Moss

by Fiona M Jones

Down here at the bottom of the year, the greenest thing is moss.

In low December light, lower than the cloud-headed hills, familiar greens have darkened or faded or gone. Gorse and firs stand almost black, and ragged hill-grasses not so far off grey. Brackens have browned and crumpled lower under every autumnal storm. Paths trodden by walkers or sheep lie blackened with mud, damp everywhere and damper still with every passing day of mist or sleet or downpour.

But up here in the wind-shredded sunlight, patches of moss glow rich in fresh colour, laying claim to every space on rock or rough ground—thriving, crowding, thickening on their own captured load of moisture only to capture more. This year while forests burned around the world and too many green things died, the mosses have quietly flourished. This autumn while leaves fell and herbage died back, the mosses everywhere turned dullness into variegating green.

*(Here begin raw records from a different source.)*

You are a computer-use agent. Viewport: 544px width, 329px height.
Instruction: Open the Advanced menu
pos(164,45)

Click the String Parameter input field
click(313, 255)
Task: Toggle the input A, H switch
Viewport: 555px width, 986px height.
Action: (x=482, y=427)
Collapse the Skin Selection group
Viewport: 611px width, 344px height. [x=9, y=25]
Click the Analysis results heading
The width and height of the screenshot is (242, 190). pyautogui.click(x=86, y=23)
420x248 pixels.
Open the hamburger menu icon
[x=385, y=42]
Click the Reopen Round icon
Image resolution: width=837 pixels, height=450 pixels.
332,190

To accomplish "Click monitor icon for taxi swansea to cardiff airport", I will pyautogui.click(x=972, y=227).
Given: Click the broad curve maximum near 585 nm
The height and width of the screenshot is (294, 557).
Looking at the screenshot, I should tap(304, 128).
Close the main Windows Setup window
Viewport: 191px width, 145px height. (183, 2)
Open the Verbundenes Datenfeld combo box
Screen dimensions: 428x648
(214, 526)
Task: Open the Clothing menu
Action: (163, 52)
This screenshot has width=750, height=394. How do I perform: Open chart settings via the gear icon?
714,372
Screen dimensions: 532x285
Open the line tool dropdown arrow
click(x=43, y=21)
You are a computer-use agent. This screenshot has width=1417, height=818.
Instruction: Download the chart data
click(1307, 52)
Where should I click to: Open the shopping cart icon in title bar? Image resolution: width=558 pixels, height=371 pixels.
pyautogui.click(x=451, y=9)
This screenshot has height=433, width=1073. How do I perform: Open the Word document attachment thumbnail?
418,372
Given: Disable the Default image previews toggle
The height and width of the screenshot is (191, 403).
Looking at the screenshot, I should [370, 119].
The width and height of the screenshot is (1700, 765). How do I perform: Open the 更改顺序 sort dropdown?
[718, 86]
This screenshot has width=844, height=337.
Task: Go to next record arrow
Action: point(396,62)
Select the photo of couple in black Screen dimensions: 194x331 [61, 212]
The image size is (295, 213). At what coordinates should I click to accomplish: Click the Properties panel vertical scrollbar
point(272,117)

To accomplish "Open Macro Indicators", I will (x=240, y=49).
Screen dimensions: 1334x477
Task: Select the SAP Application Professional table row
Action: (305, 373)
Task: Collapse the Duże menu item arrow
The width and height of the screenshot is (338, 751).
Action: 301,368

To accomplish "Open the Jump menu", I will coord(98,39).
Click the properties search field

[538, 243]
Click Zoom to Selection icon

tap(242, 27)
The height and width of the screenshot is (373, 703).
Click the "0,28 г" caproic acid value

Down there in the town at the foot of the hillside, someone rips unwelcome greenness from his roof or blasts unwanted growth from his tidy red-bricked driveway. It’s a bad year for moss, he’ll say to himself, for mosses have advanced all over—furring, softening stone walls and edging walkways, deepening shaded ground, grasping dampness and pulling nourishment out of air, gathering carbon back into peat. In faraway London, where generations of inhabitants fought against small green incursions, city designers now build tall rectangular towers of mosses above their heavy-trafficked streets—turning back in desperation to nature to cure polluted air. And everywhere I look, even on crowded city pavements, the tiny plants this year seem bent upon invasion, certain of their right. Moss can’t do much, but in its own small way it’s doing its best to save us.

Down here on the slippery edge of Creation’s seventh night, moss is the greenest thing.